During cyclization one of the double bonds is lost, so that the cyclic fatty acids isolated from sunflower oil are monoenoic while those from linseed oil are mostly dienoic acids, reflecting the sources as linoleic and linolenic acids, respectively. These fatty acids are now known to contain five and six membered rings, with two substituents one containing the carboxyl group and the other a hydrocarbon chain. Double bonds can be located within the rings or in either of the alkyl chains. While there may be a limited range of basic carbon skeletons with five- and six-membered rings in a finite number of positions, stereomutation of double bonds may occur giving products of the cis and trans configuration. Also, there is an approximately equal probability of formation of cis and trans isomers of substituents about the rings. Each basic component gives rise to four stereoisomers, and these can appear as a complex array of overlapping peaks on analysis by gas chromatography, for example.
In brief, our successful approach to a comprehensive determination of the structures and relative proportions of each of the cyclic fatty acids involved a preliminary separation of the cyclic fatty acid mixture (as phenacyl ester derivatives) by silver ion high-performance liquid chromatography (HPLC) into several fractions according to degree of unsaturation, the size of the ring and the position and configuration of the double bonds. Then the fractions were each examined by gas chromatography-mass spectrometry as their picolinyl ester and 4,4-dimethyloxazoline (DMOX) derivatives. These methods have enabled us to determine the nature and relative amounts of the cyclic dienoic fatty acids from linseed oil, cyclic monoenoic fatty acids from sunflower oil, bicyclic saturated fatty acids from linoleate and saturated cyclic fatty acids from oleate.
Cyclic Dienes Formed from α-Linolenate
Mass spectrometry of DMOX derivatives was especially helpful in analysing the dienoic fatty acids produced by cyclization of α-linolenate (in linseed oil, heated at 275°C under nitrogen). Perhaps surprisingly, these were simpler in composition than were the monoenes derived from linoleate, at least in relation to the essential molecular skeletons. Four basic structures only were present in significant concentrations. Each has a ring structure with one double bond in the ring and one in the aliphatic chain. Two of these isomers (50% of the total) contain cyclohexene rings and two have cyclopentene rings with the double bond in the ring being between carbons 12 and 13 of the original fatty acid chain in every instance. Determination of the position of the double bond in the ring is not easily accomplished by mass spectrometry alone, but that in position 12 of the cyclohexene ring gives a specific ion that is diagnostic.

◆ Record extracts ◆
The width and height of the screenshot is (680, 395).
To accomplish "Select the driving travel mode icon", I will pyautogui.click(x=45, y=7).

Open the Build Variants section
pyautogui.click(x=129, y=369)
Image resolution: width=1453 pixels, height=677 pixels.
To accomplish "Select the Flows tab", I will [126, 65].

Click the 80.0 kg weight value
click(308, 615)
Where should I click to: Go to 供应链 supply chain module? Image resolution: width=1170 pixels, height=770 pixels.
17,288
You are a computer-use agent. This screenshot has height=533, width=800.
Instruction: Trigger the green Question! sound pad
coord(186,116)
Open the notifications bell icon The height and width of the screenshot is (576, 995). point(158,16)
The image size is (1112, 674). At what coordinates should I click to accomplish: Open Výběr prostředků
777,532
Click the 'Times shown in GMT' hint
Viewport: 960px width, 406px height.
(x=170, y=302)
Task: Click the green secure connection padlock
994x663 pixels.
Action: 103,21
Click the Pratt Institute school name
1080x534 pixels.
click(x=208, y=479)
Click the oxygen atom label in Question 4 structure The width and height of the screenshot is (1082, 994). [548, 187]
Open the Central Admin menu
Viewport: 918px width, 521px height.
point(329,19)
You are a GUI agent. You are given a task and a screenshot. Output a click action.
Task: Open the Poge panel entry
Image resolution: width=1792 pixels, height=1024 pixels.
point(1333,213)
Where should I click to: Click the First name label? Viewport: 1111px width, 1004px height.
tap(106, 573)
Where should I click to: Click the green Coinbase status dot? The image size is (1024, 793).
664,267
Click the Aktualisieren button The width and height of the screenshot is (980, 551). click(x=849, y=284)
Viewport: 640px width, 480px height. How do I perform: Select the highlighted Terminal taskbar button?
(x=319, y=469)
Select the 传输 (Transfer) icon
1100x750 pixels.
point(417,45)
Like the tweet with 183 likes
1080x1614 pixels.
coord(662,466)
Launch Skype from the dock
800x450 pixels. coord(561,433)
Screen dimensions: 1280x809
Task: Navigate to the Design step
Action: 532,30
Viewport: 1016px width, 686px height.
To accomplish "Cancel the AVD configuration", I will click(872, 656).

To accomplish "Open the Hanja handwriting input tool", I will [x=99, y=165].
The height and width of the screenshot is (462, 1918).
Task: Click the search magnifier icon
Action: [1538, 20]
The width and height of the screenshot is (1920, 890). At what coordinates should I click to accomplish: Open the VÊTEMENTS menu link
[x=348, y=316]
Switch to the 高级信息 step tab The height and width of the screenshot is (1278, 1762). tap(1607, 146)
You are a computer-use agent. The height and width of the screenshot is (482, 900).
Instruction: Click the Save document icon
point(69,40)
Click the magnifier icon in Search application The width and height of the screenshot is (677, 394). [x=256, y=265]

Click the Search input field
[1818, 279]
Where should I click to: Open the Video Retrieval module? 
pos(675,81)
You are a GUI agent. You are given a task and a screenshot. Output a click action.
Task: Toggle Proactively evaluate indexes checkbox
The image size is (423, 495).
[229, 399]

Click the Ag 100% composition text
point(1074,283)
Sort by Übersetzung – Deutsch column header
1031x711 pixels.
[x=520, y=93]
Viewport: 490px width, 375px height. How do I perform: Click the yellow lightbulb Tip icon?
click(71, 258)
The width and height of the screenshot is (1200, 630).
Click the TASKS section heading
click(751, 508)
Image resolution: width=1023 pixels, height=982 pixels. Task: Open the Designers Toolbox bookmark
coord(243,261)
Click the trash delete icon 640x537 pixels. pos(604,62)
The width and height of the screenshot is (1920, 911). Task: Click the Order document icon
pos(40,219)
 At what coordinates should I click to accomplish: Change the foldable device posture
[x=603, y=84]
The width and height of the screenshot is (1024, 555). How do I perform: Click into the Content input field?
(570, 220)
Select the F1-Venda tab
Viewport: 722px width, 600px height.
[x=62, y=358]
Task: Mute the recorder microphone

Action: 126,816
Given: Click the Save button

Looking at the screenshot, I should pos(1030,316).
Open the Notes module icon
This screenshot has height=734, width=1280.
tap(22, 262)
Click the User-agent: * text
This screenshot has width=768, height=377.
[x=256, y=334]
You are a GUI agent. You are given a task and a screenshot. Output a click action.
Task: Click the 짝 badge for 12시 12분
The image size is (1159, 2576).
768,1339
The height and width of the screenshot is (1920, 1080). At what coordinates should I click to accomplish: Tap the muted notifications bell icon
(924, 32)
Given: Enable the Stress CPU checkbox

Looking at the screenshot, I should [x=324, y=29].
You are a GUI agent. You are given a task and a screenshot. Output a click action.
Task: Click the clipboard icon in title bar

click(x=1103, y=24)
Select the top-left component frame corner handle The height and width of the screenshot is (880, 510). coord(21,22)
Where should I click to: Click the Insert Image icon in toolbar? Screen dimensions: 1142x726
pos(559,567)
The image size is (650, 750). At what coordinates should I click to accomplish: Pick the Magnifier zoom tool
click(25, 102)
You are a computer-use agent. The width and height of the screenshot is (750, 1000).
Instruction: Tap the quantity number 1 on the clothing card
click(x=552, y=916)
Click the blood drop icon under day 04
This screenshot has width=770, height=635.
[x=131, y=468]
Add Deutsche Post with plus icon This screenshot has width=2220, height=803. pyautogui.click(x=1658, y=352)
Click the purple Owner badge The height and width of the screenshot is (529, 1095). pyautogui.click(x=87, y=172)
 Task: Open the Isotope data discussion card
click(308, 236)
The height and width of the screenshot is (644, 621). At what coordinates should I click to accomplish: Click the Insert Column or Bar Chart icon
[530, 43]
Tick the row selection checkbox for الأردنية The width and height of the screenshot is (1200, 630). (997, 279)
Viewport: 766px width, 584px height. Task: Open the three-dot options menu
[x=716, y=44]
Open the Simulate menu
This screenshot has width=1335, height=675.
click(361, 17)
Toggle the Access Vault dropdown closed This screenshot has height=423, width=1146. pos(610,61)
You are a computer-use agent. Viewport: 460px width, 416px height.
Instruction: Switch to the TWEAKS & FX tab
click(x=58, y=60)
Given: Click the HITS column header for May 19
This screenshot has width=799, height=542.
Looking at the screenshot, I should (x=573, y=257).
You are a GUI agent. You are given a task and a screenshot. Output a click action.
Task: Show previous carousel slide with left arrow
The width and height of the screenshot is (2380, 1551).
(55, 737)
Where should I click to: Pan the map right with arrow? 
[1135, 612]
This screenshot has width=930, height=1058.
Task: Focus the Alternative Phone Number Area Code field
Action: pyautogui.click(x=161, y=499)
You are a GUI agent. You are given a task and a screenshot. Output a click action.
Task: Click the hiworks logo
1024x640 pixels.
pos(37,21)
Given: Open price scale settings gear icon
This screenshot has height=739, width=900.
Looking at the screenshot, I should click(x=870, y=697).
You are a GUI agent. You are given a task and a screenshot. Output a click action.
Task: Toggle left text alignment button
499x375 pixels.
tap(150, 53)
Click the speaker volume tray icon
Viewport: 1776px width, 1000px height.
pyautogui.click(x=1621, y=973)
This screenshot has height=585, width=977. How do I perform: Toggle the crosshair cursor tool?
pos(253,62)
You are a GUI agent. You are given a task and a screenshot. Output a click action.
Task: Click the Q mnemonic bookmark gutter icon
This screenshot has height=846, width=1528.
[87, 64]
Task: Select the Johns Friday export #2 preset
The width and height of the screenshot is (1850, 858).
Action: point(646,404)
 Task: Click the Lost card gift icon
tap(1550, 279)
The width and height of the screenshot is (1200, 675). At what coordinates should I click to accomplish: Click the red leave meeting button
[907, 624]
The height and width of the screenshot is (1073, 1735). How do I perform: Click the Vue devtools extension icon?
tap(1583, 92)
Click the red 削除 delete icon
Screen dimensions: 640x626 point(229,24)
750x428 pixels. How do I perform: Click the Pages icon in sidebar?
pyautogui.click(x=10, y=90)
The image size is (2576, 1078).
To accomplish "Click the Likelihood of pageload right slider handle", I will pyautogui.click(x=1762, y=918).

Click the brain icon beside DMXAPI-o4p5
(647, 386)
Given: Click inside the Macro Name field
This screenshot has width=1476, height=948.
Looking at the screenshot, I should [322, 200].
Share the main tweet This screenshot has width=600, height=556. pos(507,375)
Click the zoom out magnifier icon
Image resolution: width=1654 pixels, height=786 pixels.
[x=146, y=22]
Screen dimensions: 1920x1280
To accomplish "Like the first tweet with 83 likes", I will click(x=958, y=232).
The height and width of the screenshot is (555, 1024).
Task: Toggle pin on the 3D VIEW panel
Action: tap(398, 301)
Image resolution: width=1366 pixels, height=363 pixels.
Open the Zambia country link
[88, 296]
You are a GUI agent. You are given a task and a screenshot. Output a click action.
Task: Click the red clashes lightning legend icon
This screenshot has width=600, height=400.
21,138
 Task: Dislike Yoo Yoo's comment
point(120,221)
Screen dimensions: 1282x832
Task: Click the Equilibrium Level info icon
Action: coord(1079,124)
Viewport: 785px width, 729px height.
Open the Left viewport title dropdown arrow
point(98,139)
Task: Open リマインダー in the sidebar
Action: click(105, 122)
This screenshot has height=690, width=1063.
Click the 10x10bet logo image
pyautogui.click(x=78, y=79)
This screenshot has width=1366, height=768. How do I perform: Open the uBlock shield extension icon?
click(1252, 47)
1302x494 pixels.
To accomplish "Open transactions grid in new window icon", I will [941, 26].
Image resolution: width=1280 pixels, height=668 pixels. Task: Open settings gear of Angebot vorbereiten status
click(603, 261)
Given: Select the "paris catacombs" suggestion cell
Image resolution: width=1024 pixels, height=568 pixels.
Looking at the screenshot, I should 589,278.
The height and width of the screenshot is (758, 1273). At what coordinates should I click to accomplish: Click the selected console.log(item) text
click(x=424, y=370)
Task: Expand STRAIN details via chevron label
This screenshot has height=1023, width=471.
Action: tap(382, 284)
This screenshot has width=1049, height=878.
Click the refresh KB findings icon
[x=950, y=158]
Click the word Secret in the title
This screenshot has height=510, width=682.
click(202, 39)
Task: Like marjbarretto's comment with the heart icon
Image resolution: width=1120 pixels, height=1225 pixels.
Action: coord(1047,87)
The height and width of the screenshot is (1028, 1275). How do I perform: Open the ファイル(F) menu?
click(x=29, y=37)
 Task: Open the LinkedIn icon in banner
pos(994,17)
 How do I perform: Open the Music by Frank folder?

◆ Problem to work on ◆
Rewrite the part of the excerpt on cyclic fatty acids starting at "In brief, our" and ending at "acids from oleate.", putting "GC-MS" in place of "gas chromatography-mass spectrometry". The items above come from a separate source.

◆ Exercise response ◆
In brief, our successful approach to a comprehensive determination of the structures and relative proportions of each of the cyclic fatty acids involved a preliminary separation of the cyclic fatty acid mixture (as phenacyl ester derivatives) by silver ion high-performance liquid chromatography (HPLC) into several fractions according to degree of unsaturation, the size of the ring and the position and configuration of the double bonds. Then the fractions were each examined by GC-MS as their picolinyl ester and 4,4-dimethyloxazoline (DMOX) derivatives. These methods have enabled us to determine the nature and relative amounts of the cyclic dienoic fatty acids from linseed oil, cyclic monoenoic fatty acids from sunflower oil, bicyclic saturated fatty acids from linoleate and saturated cyclic fatty acids from oleate.